Comment 5 Dimitry Andric 2018-01-18 03:26:21 PST
(In reply to Hans Wennborg from comment #4)
> Issue 35814 was tentatively marked as a release blocker, so let's mark this
> as such too. I don't know if anyone will have time to look into it though.

Bug 35814 was specifically about clang now asserting after https://reviews.llvm.org/rL316416.  It would be nice to fix at least that, somehow?  Not sure if reverting r316416 is feasible, though.
Comment 6 Mateusz Belicki 2018-01-26 07:21:53 PST
I plan to look into this issue.

Currently my understanding is that win64cc was never fully implemented (byval returns and arguments are not handled as specified in the convention). The solution seems to be to modify X86ISelLowering to correctly spill/fill byval arguments to addresses passed in RCX, RDX, R8 and R9 instead of stack if this CC is used.
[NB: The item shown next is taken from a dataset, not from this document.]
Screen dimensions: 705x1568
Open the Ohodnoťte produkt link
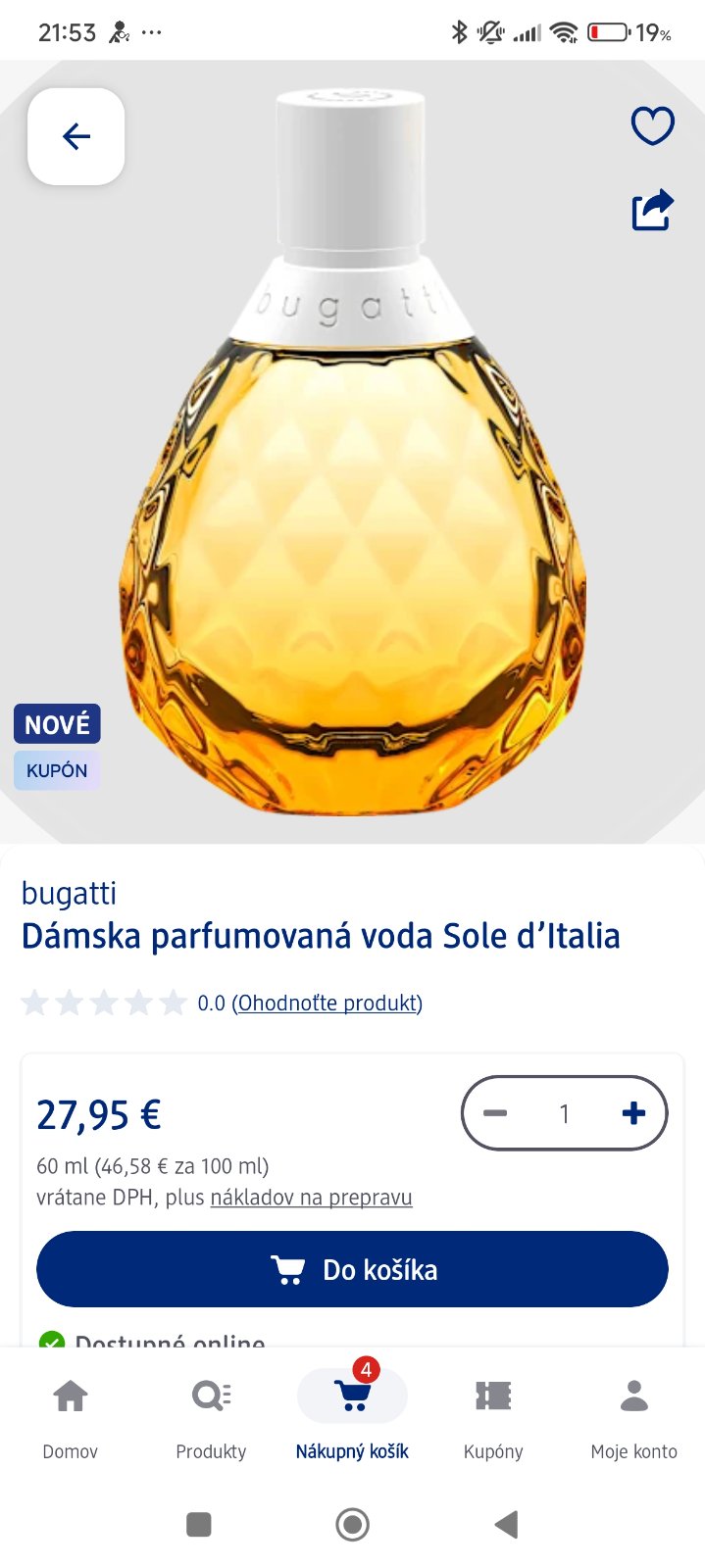[x=327, y=1003]
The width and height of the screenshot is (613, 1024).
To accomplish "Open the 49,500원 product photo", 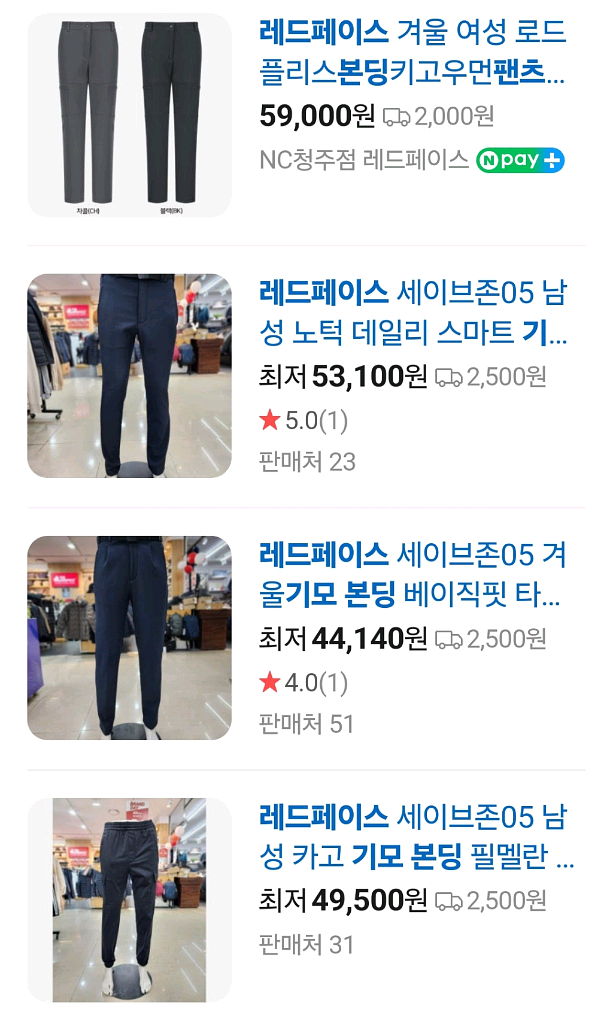I will coord(129,900).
With byvals loaded and stored correctly the original problem form Bug 35814 should disappear as the X86CallFrameOptimization will not be removing the stores and loads anymore.
Comment 7 Mateusz Belicki 2018-02-07 05:03:27 PST
After investigation I reached conclusion that issue is caused by Clang.

When clang is lowering function into IR on platform other than Windows standard x86_64 ABI rules are used with disregard to what is specified using __attribute__. This is caused by the fact that only compilation target is checked when when choosing ABI, calling convention of lowered function (which may be overwritten by attribute) is not checked. This caused clang to split 128-bit byval into 64-bit arguments when emiting IR. Even though the information about CC is available to the LLVM code generator there is no indication that the arguments were originally forming single byval argument, so code gen is not able to produce correct binary in this case.

I've prepared a patch that is fixing this issue: https://reviews.llvm.org/D43016
Comment 8 Dimitry Andric 2018-02-08 08:14:29 PST
There's now a fix landed in https://reviews.llvm.org/rL324594, it at least fixes the assertion from bug 35814, but can the original submitter of this bug also please independently verify that it fixes their issue?

We should merge this as soon as it has baked a little in trunk, Hans, do you agree?
Comment 9 Hans Wennborg 2018-02-09 01:01:50 PST
(In reply to Dimitry Andric from comment #8)
> There's now a fix landed in https://reviews.llvm.org/rL324594, it at least
> fixes the assertion from bug 35814, but can the original submitter of this
> bug also please independently verify that it fixes their issue?
> 
> We should merge this as soon as it has baked a little in trunk, Hans, do you
> agree?

Sounds good to me. Merged in r324718.